Explanation: After the comma only a line-break is placed so that each subsentence / clause gets a new line.
PRONOUNS TO HANDLE
that
Styling code: "<br>" & line
Explanation: A line-break is placed BEFORE the word "that" so that a subsentence is created on the following line starting with "that".
VERBS TO HANDLE
be
Styling code: <span style=color:magenta>" & line & "</span>
Explanation: the verb (or verb-part) is colored magenta; a pinkish color that is pretty strong highlighting because are so important in a sentence.
SIGNAL-WORDS TO HANDLE
princip
Styling code:<span style=color:#ff6600>" & line & "</span>
Explanation: Color is reddish orange. The current set of signal-words is used to highlight words that have a scientific relevance. Previously these words were also used to create the summary but the summary is now based on summary_language.dat (summary_english.dat for english). Of course you can adjust the list to create your own signal-words / highlights.
LINK-WORDS TO HANDLE
and
Styling code: "<span style=color:red>" & line & "</span>"
Explanation: This group concerns words that compare or link sentence-parts but cannot be seen as a separate sentence.
PREPOSITIONS TO HANDLE
on
Styling code: "<span style=color:limegreen>" & line & "</span>"
Explanation: Prepositions (green) are also usefull to separate word-groups.
NOUN-ANNOUNCERS TO HANDLE
The
Styling code: "<span style=color:#b35919>" & line & "</span>"
Explanation: The color is light-brown. These words announce a group of words with at least 1 noun in it. Also adverbs, adjectives and chained nouns can be part of this group.
NOUN-REPLACERS TO HANDLE
I
Styling code: "<span style=color:darkturquoise>" & line & "</span>"
Explanation: These words replace or stand for nouns, hence they are also called pronouns.
AMBIGUOUS WORD-FUNCTIONS TO HANDLE
to
Styling code: "<span style=color:#e6b800>" & line & "</span>"
Explanation: The color is ochre-yellow. These words indicate a verbs or some other function (because verbs are crucial to understand a sentence). The example " to " often announces a verb (I want to walk), but it can also be just a preposition (he goes to school).
Summarizing, the stylable strings / line of the parse_language.dat file have one of the following characteristics:
- they are a punctuation, like "." or "?"
- they are either a word or a word-part; for example to identify the verbal past tense the string "ed " can be used.
- the strings can be prepended or postpended with a space like " be ". This is often needed to distinguish from other words. For example if you have "ed" you get past tense words, but also words like edict, edible etc. Therefore "ed " is preferred.

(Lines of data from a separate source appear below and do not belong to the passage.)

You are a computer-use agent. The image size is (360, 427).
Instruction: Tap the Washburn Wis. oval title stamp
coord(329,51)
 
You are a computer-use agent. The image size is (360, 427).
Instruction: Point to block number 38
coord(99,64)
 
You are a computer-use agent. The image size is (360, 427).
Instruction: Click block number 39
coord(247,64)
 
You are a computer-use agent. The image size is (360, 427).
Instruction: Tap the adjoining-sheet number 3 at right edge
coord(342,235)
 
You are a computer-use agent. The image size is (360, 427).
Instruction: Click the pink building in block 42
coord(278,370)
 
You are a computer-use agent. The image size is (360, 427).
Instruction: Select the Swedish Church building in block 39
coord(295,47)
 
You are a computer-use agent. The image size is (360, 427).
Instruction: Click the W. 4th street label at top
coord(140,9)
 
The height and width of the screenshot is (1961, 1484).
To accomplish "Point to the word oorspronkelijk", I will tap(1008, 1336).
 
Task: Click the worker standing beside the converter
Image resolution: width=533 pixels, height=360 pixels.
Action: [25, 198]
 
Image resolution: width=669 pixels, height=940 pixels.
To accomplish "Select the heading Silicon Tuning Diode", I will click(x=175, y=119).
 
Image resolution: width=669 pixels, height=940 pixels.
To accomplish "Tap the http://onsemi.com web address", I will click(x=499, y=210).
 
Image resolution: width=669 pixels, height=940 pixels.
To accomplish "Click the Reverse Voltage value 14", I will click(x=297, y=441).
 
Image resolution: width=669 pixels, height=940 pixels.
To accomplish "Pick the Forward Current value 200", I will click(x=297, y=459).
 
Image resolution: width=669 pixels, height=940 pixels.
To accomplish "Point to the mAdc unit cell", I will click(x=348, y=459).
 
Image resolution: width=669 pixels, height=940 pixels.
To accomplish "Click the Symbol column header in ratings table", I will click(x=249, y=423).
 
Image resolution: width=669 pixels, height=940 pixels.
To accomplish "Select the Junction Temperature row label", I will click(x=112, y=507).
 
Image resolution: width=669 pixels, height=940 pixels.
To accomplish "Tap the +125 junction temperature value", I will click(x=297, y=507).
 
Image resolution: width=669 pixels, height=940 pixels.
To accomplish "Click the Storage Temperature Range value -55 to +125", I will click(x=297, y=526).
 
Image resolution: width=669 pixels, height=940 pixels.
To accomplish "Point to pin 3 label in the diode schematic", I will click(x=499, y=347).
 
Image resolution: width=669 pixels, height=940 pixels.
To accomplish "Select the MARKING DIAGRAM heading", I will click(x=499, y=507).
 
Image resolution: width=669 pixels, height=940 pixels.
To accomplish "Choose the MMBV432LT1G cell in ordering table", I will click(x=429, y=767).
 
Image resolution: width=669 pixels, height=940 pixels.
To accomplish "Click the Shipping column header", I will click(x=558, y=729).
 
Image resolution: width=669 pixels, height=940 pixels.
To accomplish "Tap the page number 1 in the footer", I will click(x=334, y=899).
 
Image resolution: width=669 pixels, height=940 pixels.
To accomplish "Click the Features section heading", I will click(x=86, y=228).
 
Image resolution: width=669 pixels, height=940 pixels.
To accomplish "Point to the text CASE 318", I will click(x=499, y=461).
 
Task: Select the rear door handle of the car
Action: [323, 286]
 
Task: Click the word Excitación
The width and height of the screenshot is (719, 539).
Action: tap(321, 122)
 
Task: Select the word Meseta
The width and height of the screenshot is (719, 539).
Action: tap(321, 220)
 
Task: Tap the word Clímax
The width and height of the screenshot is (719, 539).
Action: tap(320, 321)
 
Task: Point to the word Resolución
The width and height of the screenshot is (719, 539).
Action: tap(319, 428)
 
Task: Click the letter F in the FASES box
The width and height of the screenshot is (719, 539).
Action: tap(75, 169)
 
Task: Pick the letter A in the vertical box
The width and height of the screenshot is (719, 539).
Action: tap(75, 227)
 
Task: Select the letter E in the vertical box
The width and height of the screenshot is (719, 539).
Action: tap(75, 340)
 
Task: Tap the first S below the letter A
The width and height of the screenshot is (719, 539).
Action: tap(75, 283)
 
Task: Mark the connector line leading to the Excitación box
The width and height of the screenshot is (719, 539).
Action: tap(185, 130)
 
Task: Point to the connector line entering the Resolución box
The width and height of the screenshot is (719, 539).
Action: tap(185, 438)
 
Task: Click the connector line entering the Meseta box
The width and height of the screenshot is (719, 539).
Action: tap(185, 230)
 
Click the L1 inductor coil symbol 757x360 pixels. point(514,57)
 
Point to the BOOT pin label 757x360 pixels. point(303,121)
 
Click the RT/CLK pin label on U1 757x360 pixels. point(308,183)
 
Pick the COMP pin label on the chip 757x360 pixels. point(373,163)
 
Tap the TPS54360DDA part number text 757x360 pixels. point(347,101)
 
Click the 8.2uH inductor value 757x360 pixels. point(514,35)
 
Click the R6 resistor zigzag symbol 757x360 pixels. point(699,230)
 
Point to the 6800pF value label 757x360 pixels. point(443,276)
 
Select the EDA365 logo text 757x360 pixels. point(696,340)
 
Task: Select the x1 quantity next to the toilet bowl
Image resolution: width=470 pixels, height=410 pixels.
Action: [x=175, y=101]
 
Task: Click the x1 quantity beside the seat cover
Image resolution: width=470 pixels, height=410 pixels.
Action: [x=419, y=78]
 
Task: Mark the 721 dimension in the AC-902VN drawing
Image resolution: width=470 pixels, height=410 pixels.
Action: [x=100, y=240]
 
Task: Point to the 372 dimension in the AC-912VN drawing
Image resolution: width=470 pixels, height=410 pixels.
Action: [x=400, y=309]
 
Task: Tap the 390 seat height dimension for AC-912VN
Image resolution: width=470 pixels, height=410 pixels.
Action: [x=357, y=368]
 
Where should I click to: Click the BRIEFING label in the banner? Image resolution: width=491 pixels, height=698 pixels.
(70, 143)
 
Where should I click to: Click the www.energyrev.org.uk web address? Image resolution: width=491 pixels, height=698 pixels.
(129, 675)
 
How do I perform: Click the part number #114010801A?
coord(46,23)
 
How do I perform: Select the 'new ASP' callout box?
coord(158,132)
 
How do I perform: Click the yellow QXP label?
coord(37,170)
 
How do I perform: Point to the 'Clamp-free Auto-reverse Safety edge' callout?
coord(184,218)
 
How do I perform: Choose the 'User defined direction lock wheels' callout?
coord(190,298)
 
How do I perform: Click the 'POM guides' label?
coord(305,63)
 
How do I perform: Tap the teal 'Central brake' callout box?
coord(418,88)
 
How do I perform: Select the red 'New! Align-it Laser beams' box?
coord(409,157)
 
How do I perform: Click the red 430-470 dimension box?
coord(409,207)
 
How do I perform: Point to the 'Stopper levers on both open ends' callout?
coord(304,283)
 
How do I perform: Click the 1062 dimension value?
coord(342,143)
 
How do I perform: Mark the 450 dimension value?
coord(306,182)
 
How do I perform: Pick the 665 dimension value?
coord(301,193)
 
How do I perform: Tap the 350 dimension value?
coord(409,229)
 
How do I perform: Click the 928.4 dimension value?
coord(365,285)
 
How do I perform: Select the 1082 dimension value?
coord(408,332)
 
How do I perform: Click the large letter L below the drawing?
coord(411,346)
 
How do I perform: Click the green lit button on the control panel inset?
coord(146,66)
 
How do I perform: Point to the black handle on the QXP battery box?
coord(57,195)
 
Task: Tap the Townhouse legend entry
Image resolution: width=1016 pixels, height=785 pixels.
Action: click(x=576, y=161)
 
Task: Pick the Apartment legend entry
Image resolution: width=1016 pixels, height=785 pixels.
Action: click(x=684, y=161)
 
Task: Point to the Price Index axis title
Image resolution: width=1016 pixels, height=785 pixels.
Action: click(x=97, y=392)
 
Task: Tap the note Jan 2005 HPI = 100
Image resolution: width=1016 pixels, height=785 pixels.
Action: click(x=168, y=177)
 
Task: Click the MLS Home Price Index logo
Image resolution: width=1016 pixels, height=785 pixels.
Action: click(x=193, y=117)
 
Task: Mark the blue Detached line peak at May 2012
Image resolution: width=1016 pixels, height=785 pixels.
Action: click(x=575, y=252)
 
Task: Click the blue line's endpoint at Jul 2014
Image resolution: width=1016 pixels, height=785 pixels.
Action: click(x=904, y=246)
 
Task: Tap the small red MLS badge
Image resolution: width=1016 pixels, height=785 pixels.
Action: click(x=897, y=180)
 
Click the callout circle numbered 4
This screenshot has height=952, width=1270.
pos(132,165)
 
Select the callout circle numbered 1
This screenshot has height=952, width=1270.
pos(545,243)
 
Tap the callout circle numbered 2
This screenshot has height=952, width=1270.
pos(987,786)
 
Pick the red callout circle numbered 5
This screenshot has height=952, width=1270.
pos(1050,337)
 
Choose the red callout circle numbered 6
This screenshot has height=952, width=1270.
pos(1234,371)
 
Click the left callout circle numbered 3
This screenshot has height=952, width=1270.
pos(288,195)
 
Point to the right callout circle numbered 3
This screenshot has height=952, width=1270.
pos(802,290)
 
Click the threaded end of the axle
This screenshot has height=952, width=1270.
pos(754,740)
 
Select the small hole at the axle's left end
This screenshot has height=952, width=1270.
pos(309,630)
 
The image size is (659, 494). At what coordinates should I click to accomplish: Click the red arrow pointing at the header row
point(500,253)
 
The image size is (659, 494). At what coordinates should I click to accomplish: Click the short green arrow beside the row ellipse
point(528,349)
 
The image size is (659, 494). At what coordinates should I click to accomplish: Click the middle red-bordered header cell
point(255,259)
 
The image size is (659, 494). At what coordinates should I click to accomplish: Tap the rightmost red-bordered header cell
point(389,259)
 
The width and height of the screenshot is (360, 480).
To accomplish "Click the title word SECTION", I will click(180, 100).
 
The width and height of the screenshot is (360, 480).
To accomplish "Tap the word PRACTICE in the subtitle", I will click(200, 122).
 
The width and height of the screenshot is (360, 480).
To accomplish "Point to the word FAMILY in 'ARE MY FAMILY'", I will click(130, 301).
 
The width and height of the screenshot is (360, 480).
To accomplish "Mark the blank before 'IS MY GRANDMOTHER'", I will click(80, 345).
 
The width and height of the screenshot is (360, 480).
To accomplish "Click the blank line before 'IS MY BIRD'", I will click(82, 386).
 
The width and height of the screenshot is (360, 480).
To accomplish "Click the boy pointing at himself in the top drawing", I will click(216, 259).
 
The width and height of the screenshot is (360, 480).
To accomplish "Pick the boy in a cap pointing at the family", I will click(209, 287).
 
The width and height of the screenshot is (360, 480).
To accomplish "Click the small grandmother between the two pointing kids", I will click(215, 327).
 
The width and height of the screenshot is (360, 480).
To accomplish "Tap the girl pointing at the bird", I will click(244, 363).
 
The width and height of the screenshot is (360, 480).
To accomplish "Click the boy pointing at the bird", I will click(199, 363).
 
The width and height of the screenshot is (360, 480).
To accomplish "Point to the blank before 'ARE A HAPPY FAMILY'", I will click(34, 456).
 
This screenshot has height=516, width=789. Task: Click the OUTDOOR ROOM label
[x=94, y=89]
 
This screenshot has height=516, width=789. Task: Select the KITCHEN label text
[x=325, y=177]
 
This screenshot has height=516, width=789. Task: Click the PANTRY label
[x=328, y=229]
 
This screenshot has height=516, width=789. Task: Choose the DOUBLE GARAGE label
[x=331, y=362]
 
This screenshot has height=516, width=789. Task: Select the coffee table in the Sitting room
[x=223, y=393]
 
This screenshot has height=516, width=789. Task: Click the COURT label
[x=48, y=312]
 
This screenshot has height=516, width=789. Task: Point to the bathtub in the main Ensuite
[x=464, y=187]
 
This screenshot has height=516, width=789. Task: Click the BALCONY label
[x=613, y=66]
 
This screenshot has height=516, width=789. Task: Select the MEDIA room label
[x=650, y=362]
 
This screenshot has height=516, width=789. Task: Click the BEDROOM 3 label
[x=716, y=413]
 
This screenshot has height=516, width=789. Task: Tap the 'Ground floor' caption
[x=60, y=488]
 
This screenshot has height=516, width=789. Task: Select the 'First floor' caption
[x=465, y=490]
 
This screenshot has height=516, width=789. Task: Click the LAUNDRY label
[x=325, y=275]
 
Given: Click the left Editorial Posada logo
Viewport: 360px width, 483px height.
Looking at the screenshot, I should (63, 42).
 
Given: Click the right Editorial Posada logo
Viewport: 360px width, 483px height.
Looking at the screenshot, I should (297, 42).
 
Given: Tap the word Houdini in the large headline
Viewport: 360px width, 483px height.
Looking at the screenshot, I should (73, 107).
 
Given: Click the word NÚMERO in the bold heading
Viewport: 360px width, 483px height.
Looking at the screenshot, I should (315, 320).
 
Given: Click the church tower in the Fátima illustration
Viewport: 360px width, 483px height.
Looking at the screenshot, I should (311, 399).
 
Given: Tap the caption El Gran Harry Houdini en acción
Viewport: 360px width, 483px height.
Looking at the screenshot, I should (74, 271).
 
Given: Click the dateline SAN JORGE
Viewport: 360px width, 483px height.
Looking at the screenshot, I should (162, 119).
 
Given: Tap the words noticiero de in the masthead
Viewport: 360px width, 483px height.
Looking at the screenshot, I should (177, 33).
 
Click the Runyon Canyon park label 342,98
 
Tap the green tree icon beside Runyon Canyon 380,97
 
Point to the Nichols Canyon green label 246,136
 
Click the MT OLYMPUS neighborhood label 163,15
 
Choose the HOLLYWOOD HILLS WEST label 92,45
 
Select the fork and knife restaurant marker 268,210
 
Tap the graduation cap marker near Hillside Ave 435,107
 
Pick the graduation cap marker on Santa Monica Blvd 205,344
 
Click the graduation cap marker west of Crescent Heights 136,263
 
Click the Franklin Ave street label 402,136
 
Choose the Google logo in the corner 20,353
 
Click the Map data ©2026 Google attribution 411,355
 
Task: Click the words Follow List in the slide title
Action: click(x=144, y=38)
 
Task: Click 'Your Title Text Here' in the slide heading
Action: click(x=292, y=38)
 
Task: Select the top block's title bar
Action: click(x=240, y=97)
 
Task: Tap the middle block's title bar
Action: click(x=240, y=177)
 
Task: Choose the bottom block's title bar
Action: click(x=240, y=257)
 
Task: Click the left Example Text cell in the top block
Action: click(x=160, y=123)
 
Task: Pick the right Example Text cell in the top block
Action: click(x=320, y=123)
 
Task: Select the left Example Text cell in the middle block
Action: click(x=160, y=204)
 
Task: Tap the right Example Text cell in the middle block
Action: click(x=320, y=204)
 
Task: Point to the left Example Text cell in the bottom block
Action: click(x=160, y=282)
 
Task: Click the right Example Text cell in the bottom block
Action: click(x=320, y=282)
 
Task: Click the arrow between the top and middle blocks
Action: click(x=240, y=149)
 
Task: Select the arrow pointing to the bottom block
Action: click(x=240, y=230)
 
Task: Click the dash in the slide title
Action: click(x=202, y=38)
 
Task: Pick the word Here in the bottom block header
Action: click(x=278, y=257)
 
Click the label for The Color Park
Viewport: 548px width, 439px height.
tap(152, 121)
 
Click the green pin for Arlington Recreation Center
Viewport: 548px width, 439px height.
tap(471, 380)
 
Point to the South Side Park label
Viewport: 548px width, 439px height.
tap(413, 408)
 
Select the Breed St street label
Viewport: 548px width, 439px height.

Above we saw allready that false positives arise easily but must be avoided (or at least be indicated like in the ochre-yellow case). However they cannot be avoided totally.
Until now I have myself compiled the parse_language.dat files. A possible future option is to use public lists of words with grammatical functions. However, the longer the list becomes, the slower the processing will become. Also I have not yet searched for these public options. Another option would be some library that can do natural language parsing, but I have not looked for those either (as far as they exist and are reliable).
I have not yet investigated if non-ascii or other exotic characters can be used for parsing. I will soon check that out.